Atsuo いや、アナログのほうが売れるな〜(笑)。アナログって、今のアーティストにとって一番のプライドの見せどころっていうか、説得力の見せどころだと思うんですね。アナログ切ろうと思うと体力がいるじゃない。レーベルもバンドも。そこで、音もパッケージもどれだけ良いものを作れるか、というのがアーティストとしての腕の見せどころだと思います。

ーなるほど。明日の叙景はどうでしょう。『アイランド』で本当に跳ねたと思うんですけど、海外からの反応はどういったものでしたか。

布 これまでの作品は海外の方が人気があったんですね。2nd EPも1stアルバムも。Bandcampでのデジタルも、CDについても。それが『アイランド』では、日本国内のほうが売れ行きも反響も多くなって。海外も今までと同じくらいの反応はあったんですけど、それまで下だった日本からの反応が上に行ってしまったので、日本ですごい人気あるんだけど海外には届いてないのかな?みたいに『アイランド』をリリースした当初は不安になることもありましたね。



等力 でも、Spotifyのリスナー数は日本よりアメリカの方が10倍多いので。

布 海外では、BandcampとかCDの売り上げとかよりも、完全にサブスクに移行しているんだなと感じましたね。

等力 Bandcampのデジタルの売り上げは海外からも多いですね。

布 フィジカルは日本ですね。CDは。

Atsuo CDは……日本でしか売れなくない?

一同 (笑)

布 意外と私たちは、Bandcamp経由でCDとデジタル音源を売って食いつないでいたところがあったんで。

等力 一応、あるものは買ってくれますね(笑)。

布 でも確かに、BandcampでLPは取り扱ってないので、本格的に始めたらそっちがぐわーっといく気はしますね。

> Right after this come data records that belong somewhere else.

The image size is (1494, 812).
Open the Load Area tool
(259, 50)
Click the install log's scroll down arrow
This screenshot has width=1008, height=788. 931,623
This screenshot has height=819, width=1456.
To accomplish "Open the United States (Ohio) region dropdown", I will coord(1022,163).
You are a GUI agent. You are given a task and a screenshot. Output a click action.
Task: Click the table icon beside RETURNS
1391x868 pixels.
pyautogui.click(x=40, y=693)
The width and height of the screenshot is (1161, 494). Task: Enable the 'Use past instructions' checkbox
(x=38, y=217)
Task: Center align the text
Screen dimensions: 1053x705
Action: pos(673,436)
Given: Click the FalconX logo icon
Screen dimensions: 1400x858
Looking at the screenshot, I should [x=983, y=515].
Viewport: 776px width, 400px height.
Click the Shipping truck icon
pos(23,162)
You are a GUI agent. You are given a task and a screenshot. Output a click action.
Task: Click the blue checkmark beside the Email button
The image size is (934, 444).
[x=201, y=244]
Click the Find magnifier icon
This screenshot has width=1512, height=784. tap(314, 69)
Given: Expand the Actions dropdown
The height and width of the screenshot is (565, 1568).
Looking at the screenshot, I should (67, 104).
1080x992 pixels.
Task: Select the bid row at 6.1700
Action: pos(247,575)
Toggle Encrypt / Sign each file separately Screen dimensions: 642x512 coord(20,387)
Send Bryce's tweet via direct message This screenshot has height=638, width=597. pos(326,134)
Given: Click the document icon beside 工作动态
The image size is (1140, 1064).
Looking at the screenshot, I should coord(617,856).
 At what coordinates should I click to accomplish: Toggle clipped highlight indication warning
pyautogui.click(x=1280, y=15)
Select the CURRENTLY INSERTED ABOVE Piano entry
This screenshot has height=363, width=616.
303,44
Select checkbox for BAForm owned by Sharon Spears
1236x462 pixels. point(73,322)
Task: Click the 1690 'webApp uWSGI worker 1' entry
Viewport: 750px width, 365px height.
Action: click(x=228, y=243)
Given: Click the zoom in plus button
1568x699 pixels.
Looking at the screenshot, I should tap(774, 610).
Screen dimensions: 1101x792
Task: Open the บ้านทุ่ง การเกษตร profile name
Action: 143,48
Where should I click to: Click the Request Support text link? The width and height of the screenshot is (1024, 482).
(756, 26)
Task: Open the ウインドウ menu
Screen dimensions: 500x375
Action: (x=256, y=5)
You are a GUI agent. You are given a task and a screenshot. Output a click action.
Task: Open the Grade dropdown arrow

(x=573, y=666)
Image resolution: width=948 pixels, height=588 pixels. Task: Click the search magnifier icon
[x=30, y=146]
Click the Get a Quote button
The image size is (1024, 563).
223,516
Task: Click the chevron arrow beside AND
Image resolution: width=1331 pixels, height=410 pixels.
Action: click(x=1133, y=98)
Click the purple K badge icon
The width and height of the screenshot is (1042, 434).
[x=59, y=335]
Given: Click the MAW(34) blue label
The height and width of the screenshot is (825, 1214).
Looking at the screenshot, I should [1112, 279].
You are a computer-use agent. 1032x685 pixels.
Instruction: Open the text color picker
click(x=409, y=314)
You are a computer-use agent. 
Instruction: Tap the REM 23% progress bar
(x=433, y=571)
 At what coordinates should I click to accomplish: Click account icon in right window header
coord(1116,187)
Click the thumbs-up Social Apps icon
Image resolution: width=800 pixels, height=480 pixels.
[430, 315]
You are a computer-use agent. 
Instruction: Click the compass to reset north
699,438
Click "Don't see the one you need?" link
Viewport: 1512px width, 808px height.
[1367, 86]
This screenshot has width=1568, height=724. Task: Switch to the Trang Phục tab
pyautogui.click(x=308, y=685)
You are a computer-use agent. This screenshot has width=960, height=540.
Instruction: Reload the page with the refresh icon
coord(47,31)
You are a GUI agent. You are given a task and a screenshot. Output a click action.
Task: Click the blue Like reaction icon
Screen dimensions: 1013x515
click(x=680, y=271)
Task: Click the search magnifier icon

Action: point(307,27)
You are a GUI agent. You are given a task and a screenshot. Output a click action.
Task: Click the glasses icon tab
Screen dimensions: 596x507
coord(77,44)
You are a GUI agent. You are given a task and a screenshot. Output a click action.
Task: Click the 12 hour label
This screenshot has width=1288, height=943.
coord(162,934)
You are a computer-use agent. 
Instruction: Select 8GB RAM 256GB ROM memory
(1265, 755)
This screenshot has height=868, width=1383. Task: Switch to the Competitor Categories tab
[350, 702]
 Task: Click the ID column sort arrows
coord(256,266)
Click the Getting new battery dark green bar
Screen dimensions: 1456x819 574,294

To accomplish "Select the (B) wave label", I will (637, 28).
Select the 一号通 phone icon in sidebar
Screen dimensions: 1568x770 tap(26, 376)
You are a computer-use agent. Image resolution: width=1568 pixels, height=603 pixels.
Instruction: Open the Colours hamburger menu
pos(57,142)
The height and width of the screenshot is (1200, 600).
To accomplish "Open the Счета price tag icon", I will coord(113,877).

Atsuo アナログはね、自分たちで管理するのはかなり大変なんですよ。在庫にしても、返品処理とかクレーム対応にしても。盤の色違いも何色もあったり。

ーただ、ダイハード・エディション(豪華版)というのもあるように、盤のカラーはファンにとってはかなり重要な部分ですよね。

Atsuo そう。スペシャルカラーって今すごい進んでて、次々に新しいスタイルが出てくるんですよね。プレス工場も開発を頑張ってるんですけど。やっぱり複雑になればなるほど不良品も多いんですよ。で、一枚不良品が出たら、そういう人に限って送ったもう一枚がまた不良品だったりする。そうなると利益とか全然ですよね(笑)。返金する対応だけでもどんどん経費がかかっちゃったり。

Takeshi だから、そういうやり取りが多くなってくるともう美学の問題になっちゃって。儲けがどうこうじゃなくてプライド。

ーなるほど。それでは話を少し戻すと、もともとそうやって海外からの反応があったからこそ欧州ツアーに踏み切れたということでしょうか。明日の叙景としては。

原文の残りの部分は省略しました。